For the first time in six public gatherings over the past three-and-a-half years, the issue of the bishops’ response to the clergy sexual abuse crisis was nowhere to be found on the open agenda of the Nov. 14-17 meeting of the U.S. Conference of Catholic Bishops.

But that didn’t keep the issue from intruding on the gathering.

On Nov. 14, as the bishops discussed revisions to the Order of the Mass in the ballroom of the Hyatt Regency, family members of two Wisconsin funeral home workers allegedly murdered by a priest suspected of abusing teenagers conducted a news conference outside the hotel. The priest, Fr. Ryan Erickson, committed suicide in December 2004 as it became clear that police investigators were focusing their attention on him as a suspect in the February 2002 murders of Daniel O’Connell and James Ellison.

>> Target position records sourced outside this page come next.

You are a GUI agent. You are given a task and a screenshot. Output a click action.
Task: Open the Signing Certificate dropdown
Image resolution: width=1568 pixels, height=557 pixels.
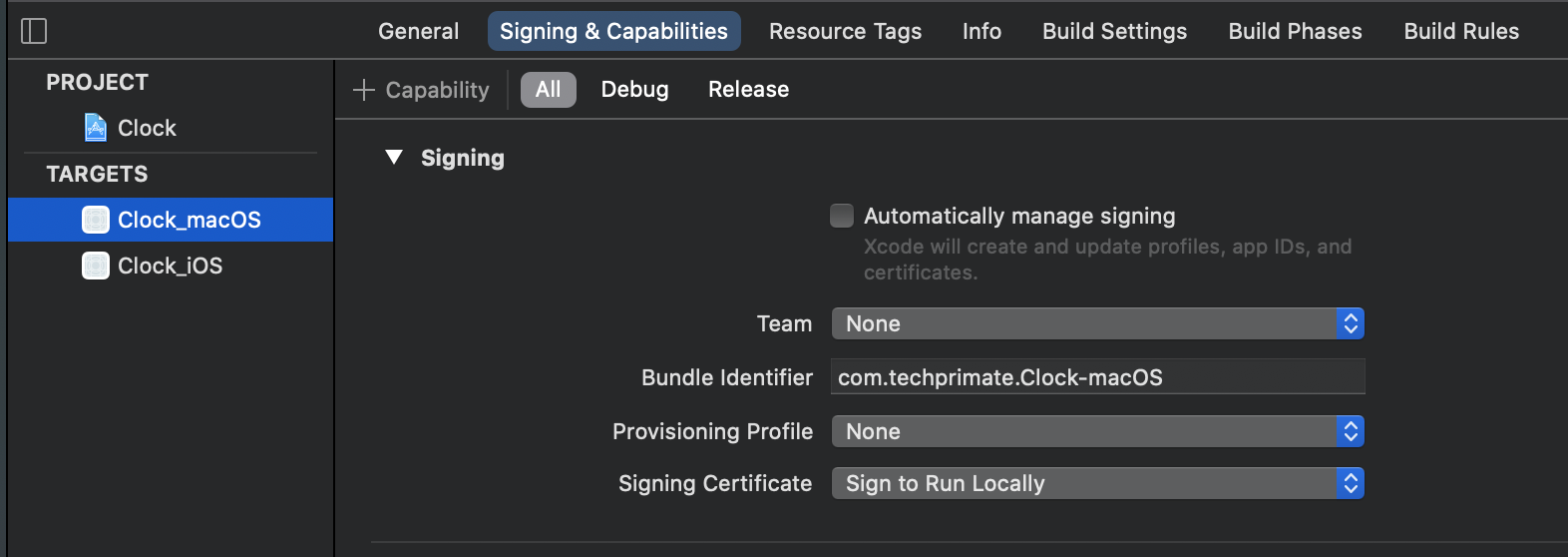point(1097,483)
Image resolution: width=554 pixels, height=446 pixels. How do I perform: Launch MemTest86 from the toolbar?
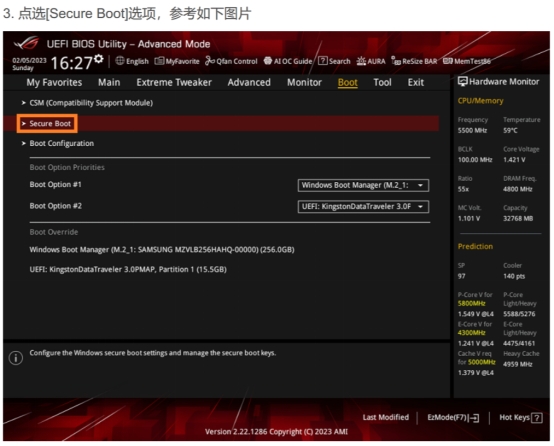[466, 61]
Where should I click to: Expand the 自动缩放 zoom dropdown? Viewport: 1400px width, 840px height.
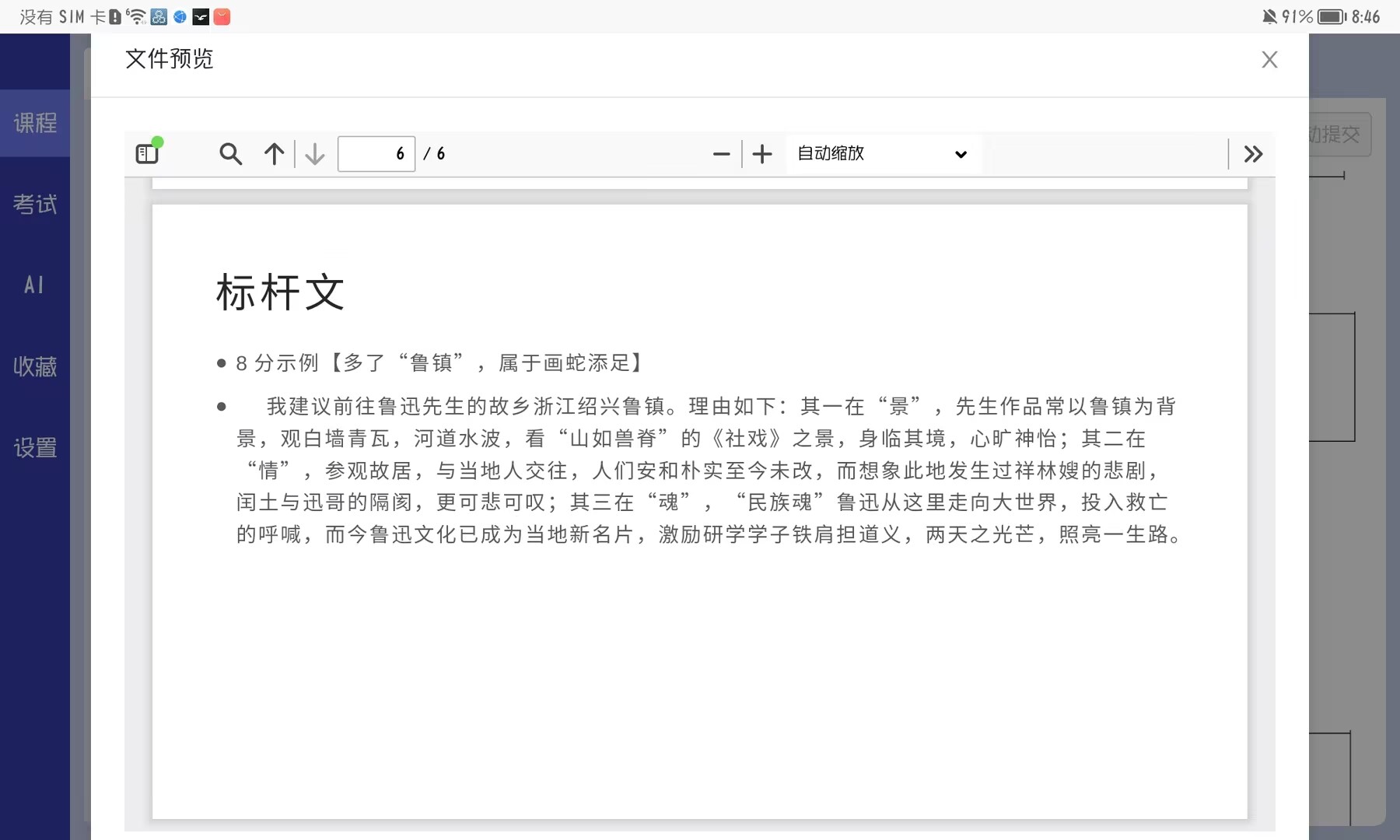coord(883,154)
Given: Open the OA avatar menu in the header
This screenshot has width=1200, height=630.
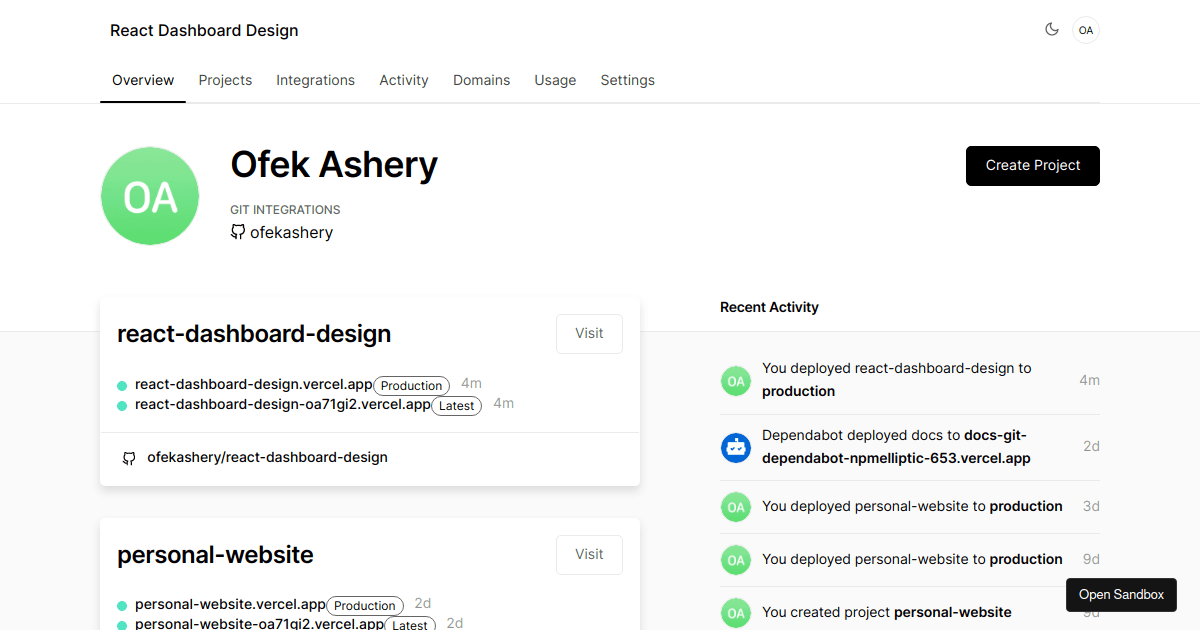Looking at the screenshot, I should [x=1085, y=30].
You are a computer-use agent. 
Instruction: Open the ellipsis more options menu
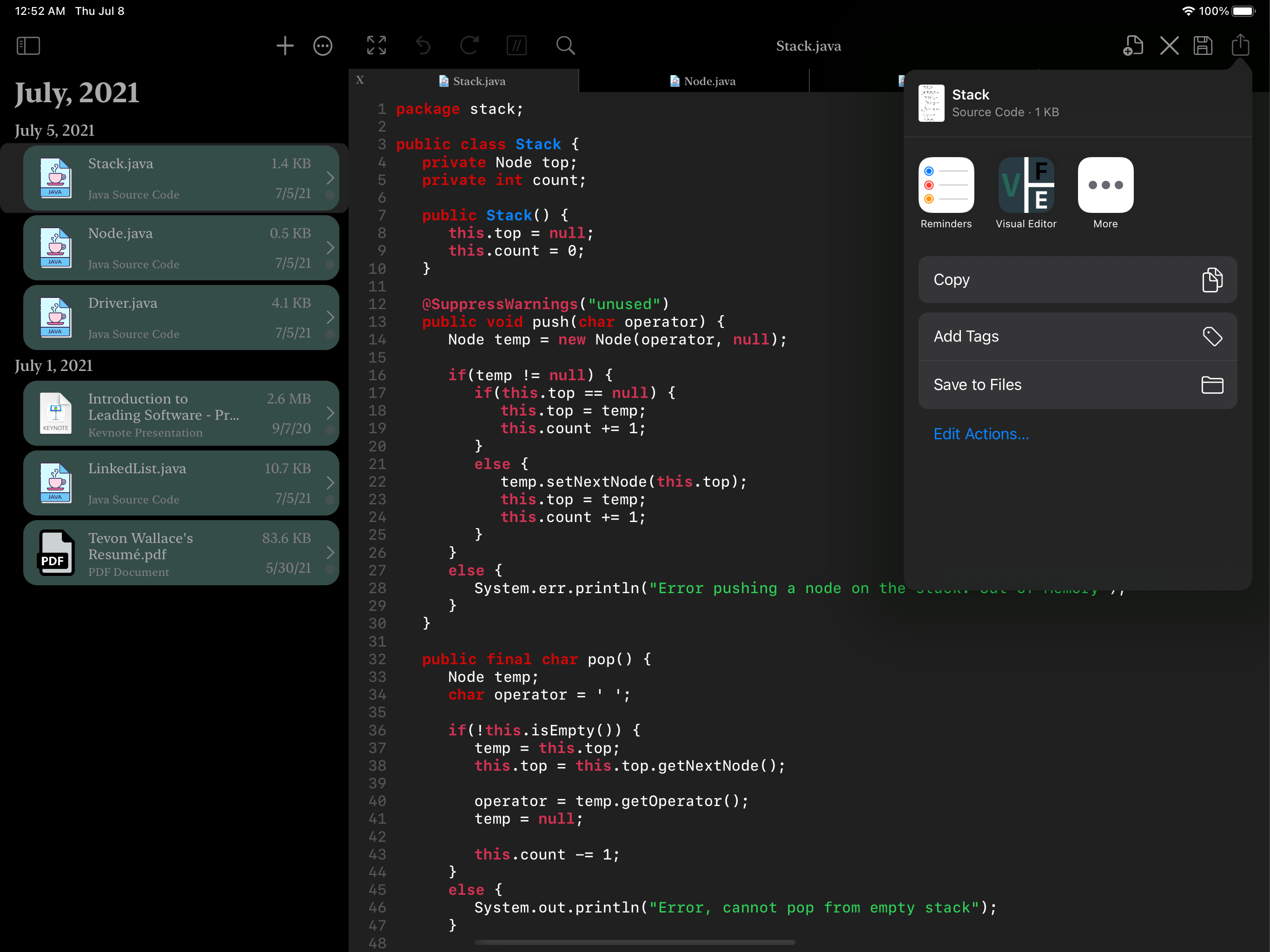point(323,46)
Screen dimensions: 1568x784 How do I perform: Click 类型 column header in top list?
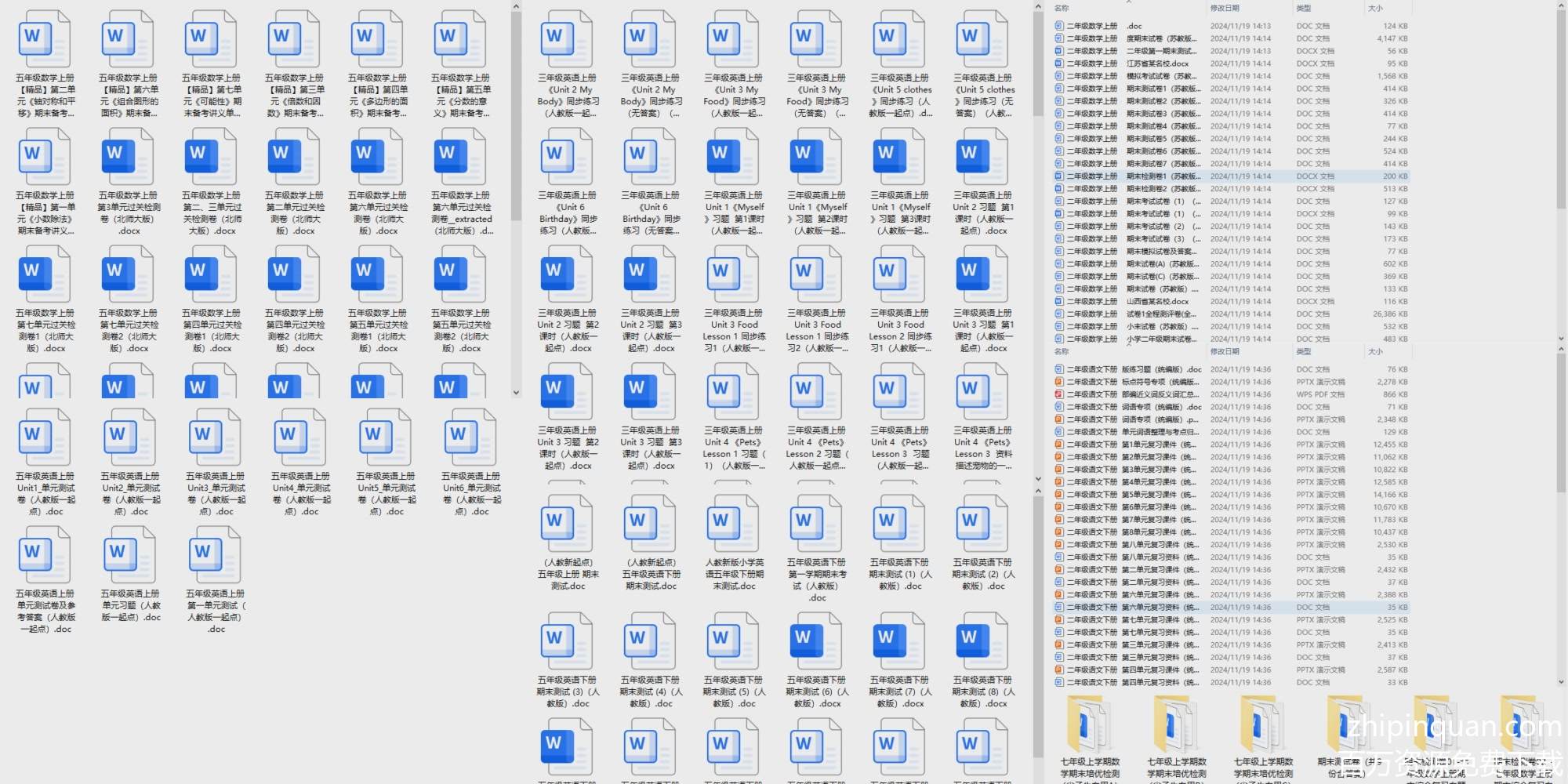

According to the O’Connell family, Daniel, on the day before his death, confronted the priest about allegations of abuse. Daniel O’Connell and James Ellison were shot to death in the O’Connell funeral home the following day.

Last month, a Wisconsin judge ruled that there was probable cause to believe that Erickson murdered the two. Erickson, the families said, had a long history of abuse and bizarre behavior that was known to officials in the Superior, Wis., diocese. “I don’t think he would be dead if the bishops had done their job” of properly screening prospective priests, said Sally Ellison, whose son, James, was working as an intern at the O’Connell funeral home when he was killed.

“We’re not here to tear down the church. We’re here to improve it,” said Daniel O’Connell’s brother Tom. Neither family has sued the diocese or has plans to do so, said their attorney.

The families asked to meet with Bishop William Skylstad, president of the bishops’ conference. Instead, they met in the hotel lobby with Teresa Kettelkamp, executive director of the Office of Child and Youth Protection. They presented Kettelkamp with a “five-point plan” they said would help prevent future abuse. Among the provisions of that plan: “an enforcement mechanism” against bishops who ordain questionable candidates to the priesthood, full disclosure of all those credibly accused of abuse, and church support for the elimination of criminal and civil statute of limitations laws.

“Legislators have to think very carefully about the implications of lifting statutes of limitations,” Tucson, Ariz., Bishop Gerald Kicanas told the media at a regularly scheduled news briefing. Kicanas noted that such laws exist because the truth of a situation is more difficult to discern after years have passed.

Further, said Kicanas, the proper forum for addressing the families’ concern is with “the diocesan bishop in his own diocese.” The O’Connell family has yet to hear from Superior Bishop Raphael Fliss. Sally Ellison said she had a phone conversation last month with Fliss following intense local media coverage of the case.